_Instructions for the task:_ Your answer should be the lines from the start of the records through the line with "Given: Click the Transportation row label", copied word for word.

╭─ Data for the task

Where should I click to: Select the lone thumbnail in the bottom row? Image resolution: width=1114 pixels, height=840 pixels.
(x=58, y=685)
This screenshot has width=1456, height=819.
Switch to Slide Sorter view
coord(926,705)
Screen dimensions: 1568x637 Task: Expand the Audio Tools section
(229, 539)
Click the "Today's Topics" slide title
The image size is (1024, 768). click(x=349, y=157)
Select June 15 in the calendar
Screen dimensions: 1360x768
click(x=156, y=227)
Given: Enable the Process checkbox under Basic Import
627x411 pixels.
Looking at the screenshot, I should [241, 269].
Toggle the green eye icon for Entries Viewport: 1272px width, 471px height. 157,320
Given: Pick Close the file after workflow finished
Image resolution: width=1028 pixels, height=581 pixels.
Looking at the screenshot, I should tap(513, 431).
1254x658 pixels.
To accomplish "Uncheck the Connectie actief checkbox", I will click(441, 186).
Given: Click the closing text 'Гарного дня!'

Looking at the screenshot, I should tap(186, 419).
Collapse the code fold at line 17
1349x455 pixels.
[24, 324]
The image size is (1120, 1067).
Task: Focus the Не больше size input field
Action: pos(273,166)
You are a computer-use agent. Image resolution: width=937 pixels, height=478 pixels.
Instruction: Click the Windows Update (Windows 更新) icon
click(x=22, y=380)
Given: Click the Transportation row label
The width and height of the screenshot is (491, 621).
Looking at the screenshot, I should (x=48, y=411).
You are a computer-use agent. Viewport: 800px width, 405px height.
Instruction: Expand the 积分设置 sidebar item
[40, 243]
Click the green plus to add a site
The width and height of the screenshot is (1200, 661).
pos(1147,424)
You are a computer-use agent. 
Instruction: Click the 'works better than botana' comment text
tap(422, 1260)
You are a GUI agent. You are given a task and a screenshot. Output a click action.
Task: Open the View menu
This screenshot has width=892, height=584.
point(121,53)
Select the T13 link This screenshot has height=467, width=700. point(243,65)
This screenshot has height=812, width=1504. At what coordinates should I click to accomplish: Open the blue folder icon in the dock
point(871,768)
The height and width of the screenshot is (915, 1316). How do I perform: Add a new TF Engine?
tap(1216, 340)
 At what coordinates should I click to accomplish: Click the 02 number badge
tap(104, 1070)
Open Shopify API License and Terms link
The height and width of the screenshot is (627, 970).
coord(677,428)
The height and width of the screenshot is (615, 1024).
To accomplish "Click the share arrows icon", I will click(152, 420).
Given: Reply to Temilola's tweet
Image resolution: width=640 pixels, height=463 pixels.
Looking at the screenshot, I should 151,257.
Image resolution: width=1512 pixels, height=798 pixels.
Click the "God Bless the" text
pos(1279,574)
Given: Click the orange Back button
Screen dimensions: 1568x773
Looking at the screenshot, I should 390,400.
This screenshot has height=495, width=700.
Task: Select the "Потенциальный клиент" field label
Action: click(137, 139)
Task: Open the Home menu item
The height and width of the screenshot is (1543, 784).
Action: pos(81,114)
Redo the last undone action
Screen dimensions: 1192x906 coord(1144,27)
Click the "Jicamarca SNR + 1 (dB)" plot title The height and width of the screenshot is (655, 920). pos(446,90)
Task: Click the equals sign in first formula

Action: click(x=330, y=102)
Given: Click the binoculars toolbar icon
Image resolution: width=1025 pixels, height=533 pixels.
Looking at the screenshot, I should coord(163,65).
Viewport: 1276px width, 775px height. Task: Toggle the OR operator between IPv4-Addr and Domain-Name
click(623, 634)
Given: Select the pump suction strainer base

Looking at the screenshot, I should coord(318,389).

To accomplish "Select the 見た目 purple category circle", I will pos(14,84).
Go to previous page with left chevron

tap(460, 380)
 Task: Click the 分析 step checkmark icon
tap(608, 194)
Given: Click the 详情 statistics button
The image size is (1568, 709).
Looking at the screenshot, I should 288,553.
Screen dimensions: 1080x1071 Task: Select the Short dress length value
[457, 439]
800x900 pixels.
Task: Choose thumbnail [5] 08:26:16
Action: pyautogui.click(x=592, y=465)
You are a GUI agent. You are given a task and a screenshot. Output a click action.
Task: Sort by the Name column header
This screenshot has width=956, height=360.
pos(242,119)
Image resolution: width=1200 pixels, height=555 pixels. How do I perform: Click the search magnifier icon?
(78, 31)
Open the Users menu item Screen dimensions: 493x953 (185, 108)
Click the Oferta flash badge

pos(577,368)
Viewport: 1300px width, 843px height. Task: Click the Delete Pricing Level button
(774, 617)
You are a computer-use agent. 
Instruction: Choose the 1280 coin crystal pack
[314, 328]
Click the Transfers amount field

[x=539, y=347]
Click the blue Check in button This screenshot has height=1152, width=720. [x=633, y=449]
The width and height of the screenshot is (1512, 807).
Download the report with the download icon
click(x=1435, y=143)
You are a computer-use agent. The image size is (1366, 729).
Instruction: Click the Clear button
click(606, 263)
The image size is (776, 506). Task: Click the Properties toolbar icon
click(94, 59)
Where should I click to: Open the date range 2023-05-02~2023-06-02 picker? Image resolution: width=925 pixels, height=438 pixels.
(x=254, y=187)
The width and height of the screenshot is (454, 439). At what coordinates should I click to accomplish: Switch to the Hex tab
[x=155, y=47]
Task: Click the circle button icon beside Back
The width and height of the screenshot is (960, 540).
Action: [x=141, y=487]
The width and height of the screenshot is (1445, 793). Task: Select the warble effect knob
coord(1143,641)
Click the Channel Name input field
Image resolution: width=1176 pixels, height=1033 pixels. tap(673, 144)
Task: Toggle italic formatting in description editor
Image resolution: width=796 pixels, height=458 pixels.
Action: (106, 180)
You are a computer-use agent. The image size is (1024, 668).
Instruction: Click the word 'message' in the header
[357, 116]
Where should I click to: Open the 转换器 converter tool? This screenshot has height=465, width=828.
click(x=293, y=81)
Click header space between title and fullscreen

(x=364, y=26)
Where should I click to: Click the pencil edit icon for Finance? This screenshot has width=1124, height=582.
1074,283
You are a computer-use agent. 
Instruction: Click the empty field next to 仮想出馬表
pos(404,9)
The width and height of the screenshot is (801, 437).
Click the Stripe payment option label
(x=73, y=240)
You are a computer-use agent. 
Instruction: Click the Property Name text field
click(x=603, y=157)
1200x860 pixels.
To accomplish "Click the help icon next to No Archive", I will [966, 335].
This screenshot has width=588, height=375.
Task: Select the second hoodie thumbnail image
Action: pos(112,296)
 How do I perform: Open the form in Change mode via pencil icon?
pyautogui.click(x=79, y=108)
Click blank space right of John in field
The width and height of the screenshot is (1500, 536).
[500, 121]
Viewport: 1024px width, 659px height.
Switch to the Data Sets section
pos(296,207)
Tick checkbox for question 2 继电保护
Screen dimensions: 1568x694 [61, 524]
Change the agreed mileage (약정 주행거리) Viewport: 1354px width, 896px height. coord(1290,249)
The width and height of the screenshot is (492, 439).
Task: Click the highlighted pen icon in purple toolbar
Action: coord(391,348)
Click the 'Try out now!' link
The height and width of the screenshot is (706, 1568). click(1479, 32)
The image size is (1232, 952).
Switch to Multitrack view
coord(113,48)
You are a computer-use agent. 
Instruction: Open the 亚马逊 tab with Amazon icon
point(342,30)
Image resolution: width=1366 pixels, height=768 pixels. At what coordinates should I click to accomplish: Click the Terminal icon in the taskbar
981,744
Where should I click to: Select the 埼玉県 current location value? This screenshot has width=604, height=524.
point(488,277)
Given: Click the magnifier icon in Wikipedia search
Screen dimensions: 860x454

╰─

_Solution to the problem:_
Where should I click to: Select the lone thumbnail in the bottom row? Image resolution: width=1114 pixels, height=840 pixels.
(x=58, y=685)
This screenshot has width=1456, height=819.
Switch to Slide Sorter view
coord(926,705)
Screen dimensions: 1568x637 Task: Expand the Audio Tools section
(229, 539)
Click the "Today's Topics" slide title
The image size is (1024, 768). click(x=349, y=157)
Select June 15 in the calendar
Screen dimensions: 1360x768
click(x=156, y=227)
Given: Enable the Process checkbox under Basic Import
627x411 pixels.
Looking at the screenshot, I should [241, 269].
Toggle the green eye icon for Entries Viewport: 1272px width, 471px height. 157,320
Given: Pick Close the file after workflow finished
Image resolution: width=1028 pixels, height=581 pixels.
Looking at the screenshot, I should tap(513, 431).
1254x658 pixels.
To accomplish "Uncheck the Connectie actief checkbox", I will click(441, 186).
Given: Click the closing text 'Гарного дня!'

Looking at the screenshot, I should tap(186, 419).
Collapse the code fold at line 17
1349x455 pixels.
[24, 324]
The image size is (1120, 1067).
Task: Focus the Не больше size input field
Action: pos(273,166)
You are a computer-use agent. Image resolution: width=937 pixels, height=478 pixels.
Instruction: Click the Windows Update (Windows 更新) icon
click(x=22, y=380)
Given: Click the Transportation row label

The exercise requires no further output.